= Medigap =

Private health insurance that supplements Medicare in the United States

Medigap (also called Medicare supplement insurance or Medicare supplemental insurance) refers to various private health insurance plans sold to supplement Medicare in the United States. Medigap insurance provides coverage for many of the co-pays and some of the co-insurance related to Medicare-covered hospital, skilled nursing facility, home health care, ambulance, durable medical equipment, and doctor charges. Medigap's name is derived from the notion that it exists to cover the difference or "gap" between the expenses reimbursed to providers by Medicare Parts A and B for services and the total amount allowed to be charged for those services by the United States Centers for Medicare and Medicaid Services (CMS).

Over 14 million Americans had Medicare Supplement insurance in 2018 according to a report by the American Association for Medicare Supplement Insurance.

==Medicare recipients under age 65==

Recipients of Social Security Disability Insurance (SSDI) benefits or patients with end-stage renal disease (ESRD) are entitled to Medicare coverage regardless of age, but are not automatically entitled to purchase Medigap policies unless they are at least 65. Under federal law, insurers are not required to sell Medigap policies to people under 65, and even if they do, they may use medical screening. However, a slight majority of states require insurers to offer at least one kind of Medigap policy to at least some Medicare recipients in that age group. Of these states, 25 require that Medigap policies be offered to all Medicare recipients. In California, Massachusetts, and Vermont, Medigap policies are not available to ESRD patients.

==Products available==
Medigap offerings have been standardized by the Centers for Medicare and Medicaid Services (CMS) into ten different plans, labeled A through N, sold and administered by private companies. Each Medigap plan offers a different combination of benefits. The coverage provided is roughly proportional to the premium paid. However, many older Medigap plans (these 'older' plans are no longer marketed) offering minimal benefits will cost more than current plans offering full benefits. The reason behind this is that older plans have an older average age per person enrolled in the plan, causing more claims within the group and raising the premium for all members within the group. Since Medigap is private insurance and not government sponsored, the rules governing the sale and offerings of a Medigap insurance policy can vary from state to state. Some states such as Massachusetts, Minnesota, and Wisconsin require Medigap insurance to provide additional coverage than what is defined in the standardized Medigap plans.

Some employers may provide Medigap coverage as a benefit to their retirees. While Medigap offerings have been standardized since 1992, some seniors who had Medigap plans prior to 1992 are still on non-standard plans. Those plans are no longer eligible for new policies.
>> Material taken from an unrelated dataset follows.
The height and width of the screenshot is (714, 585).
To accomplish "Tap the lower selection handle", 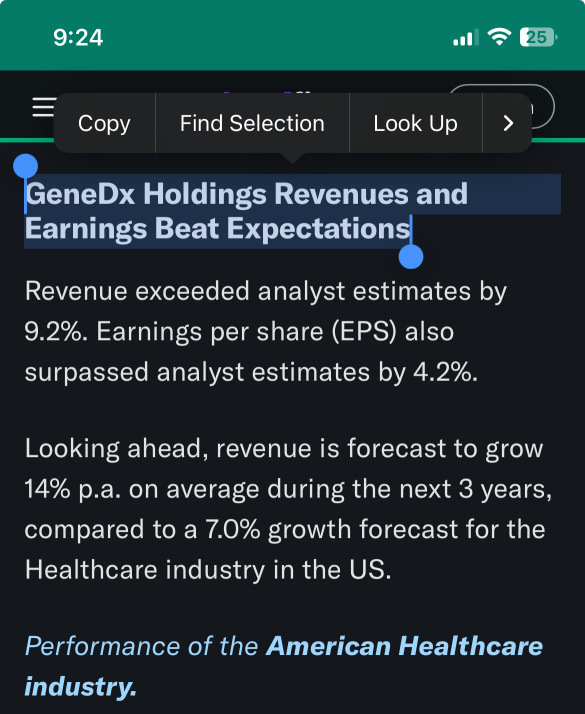I will pyautogui.click(x=411, y=257).
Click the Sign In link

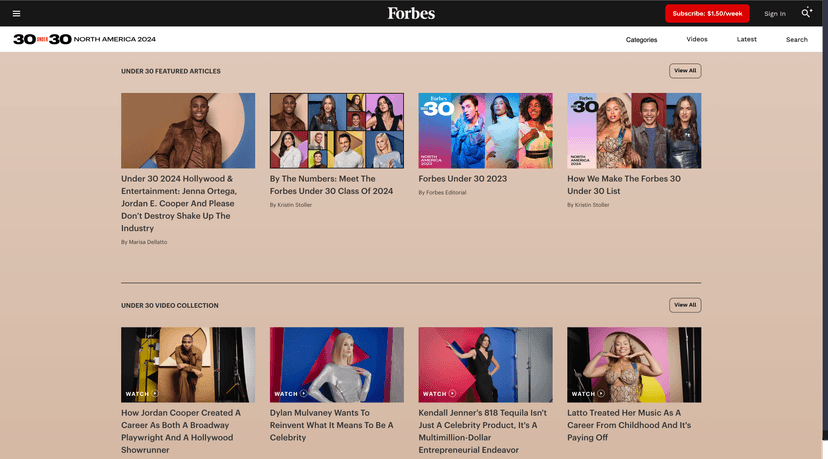pyautogui.click(x=774, y=14)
Over the years, new laws have brought many changes to Medigap Policies. For example, marketing for plans E, H, I, and J has been stopped as of May 31, 2010. But, if someone was already covered by plan E, H, I, or J before June 1, 2010, they can keep that plan. The availability of Medigap plans M and N took effect on June 1, 2010, bringing the number of offered plans down to ten from twelve.
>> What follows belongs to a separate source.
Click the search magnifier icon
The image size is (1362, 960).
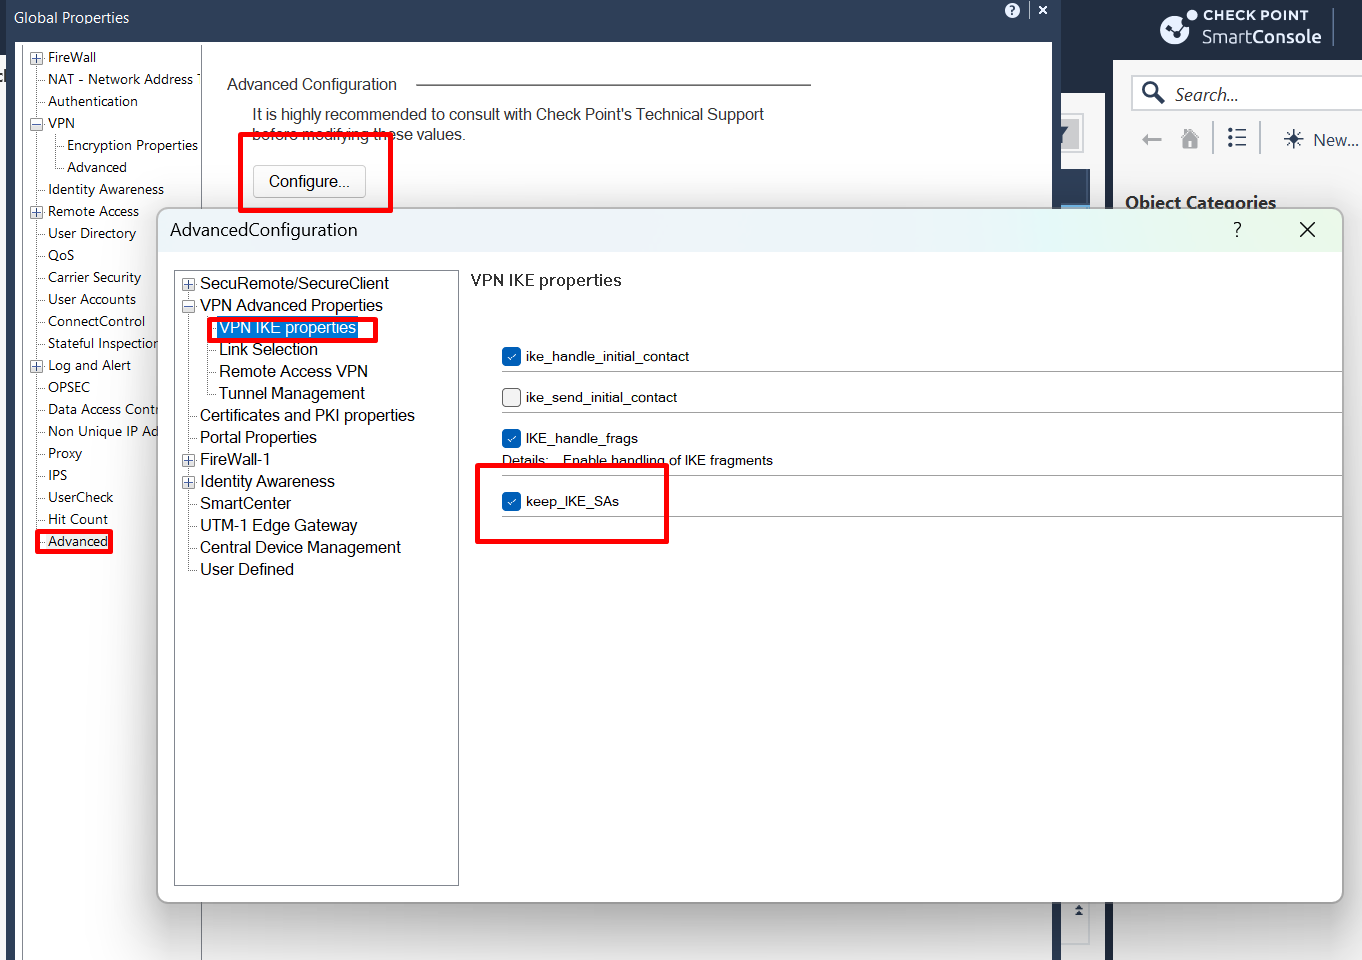(1153, 93)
Congress passed the bill H.R. 2 on April 14, 2015, which eliminated plans that cover the part B deductible for new Medicare beneficiaries starting January 1, 2020. Those who enrolled into Medicare after this date are not able to purchase plans F or C; however, people who enrolled into Medicare prior to then are still able to purchase plans F or C. Congress believes eliminating first dollar coverage plans will save Medicare money.
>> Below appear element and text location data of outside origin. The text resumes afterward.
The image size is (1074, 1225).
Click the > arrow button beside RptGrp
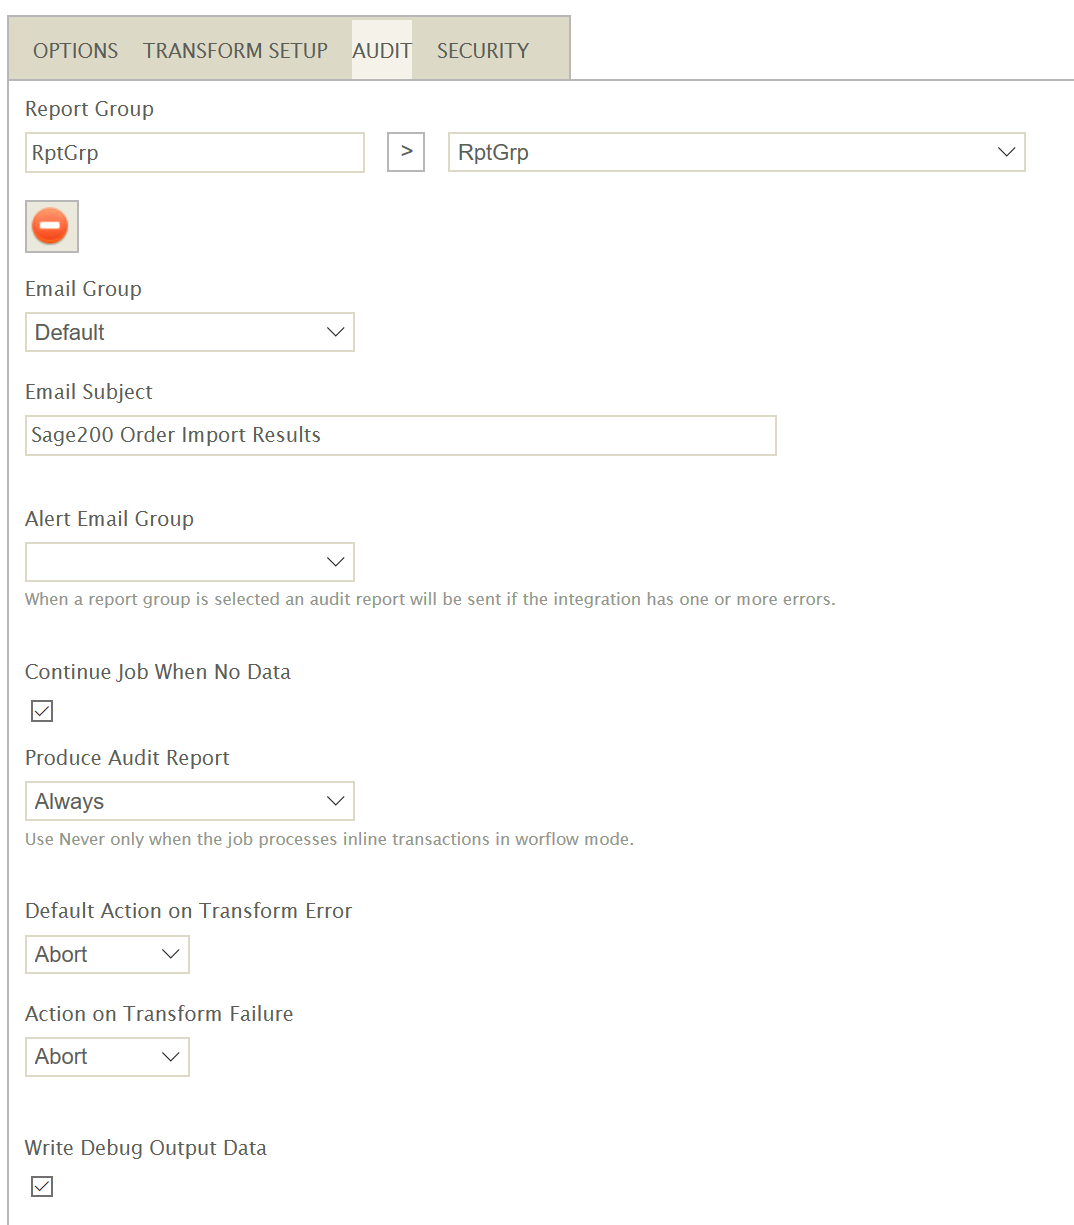click(x=406, y=152)
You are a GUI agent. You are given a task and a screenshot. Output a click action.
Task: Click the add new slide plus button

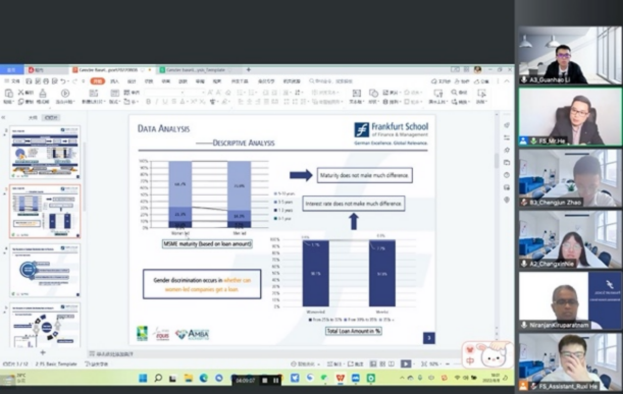click(43, 352)
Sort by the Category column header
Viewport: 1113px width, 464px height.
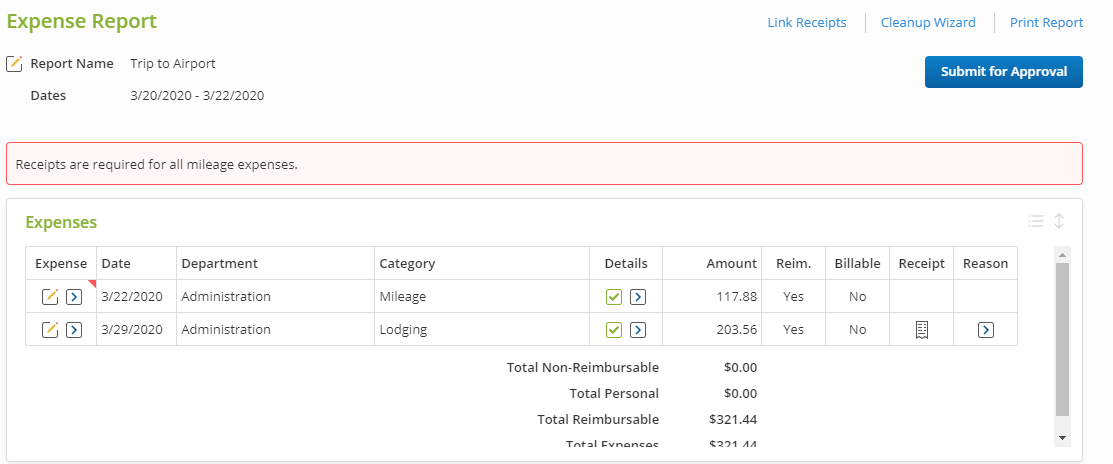click(407, 264)
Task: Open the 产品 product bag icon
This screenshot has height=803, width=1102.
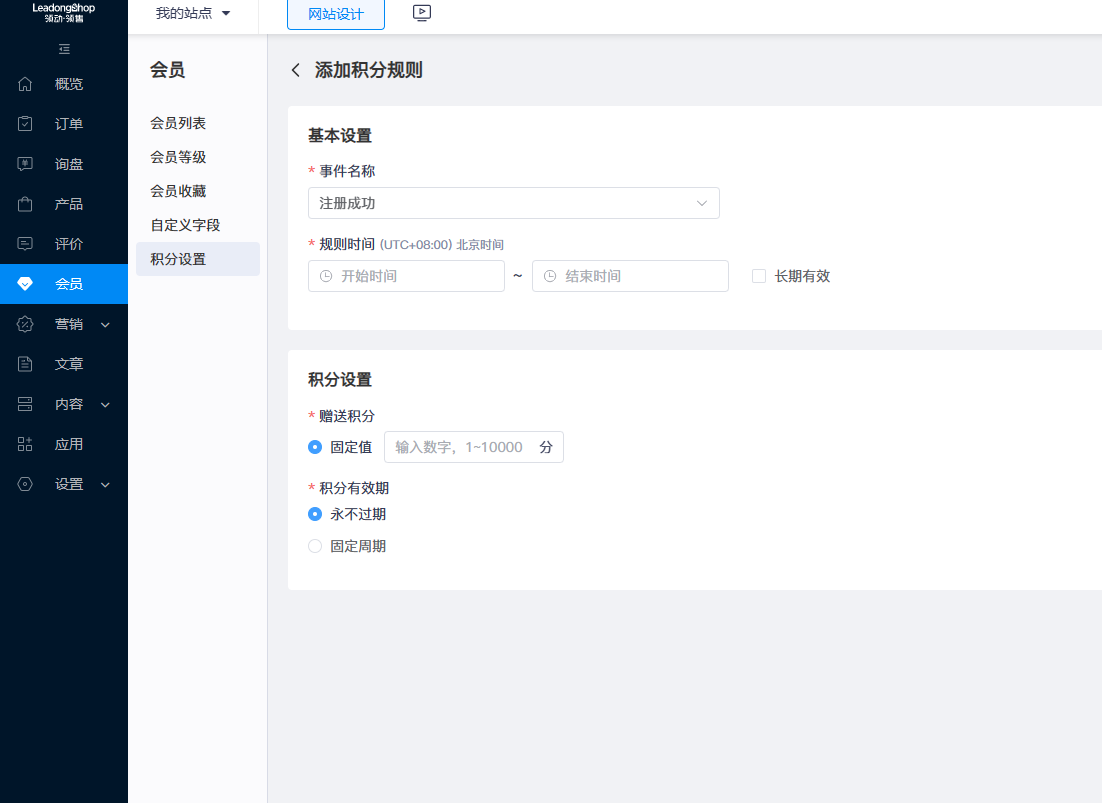Action: 26,204
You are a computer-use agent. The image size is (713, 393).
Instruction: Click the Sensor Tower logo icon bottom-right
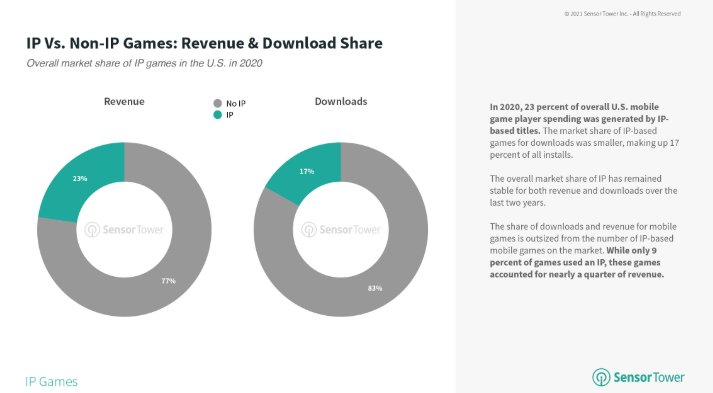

In 2020, 58.8 percent of individuals turning 65 and first becoming eligible for Medicare picked Plan G as their Medicare Supplement plan choice. Plan N was the second most-popular choice accounting for 32.8 percent when turning age 65.

==Costs==
Costs for Medicare Supplement insurance vary widely. The 2020 Medigap Price Index found that someone turning 65 could pay more than three times more for virtually identical coverage. Among the top-10 metro areas, the lowest cost for a male age 65 was $109-per-month available in Dallas, Texas. The highest cost was $509-per-month in Philadelphia, Pennsylvania.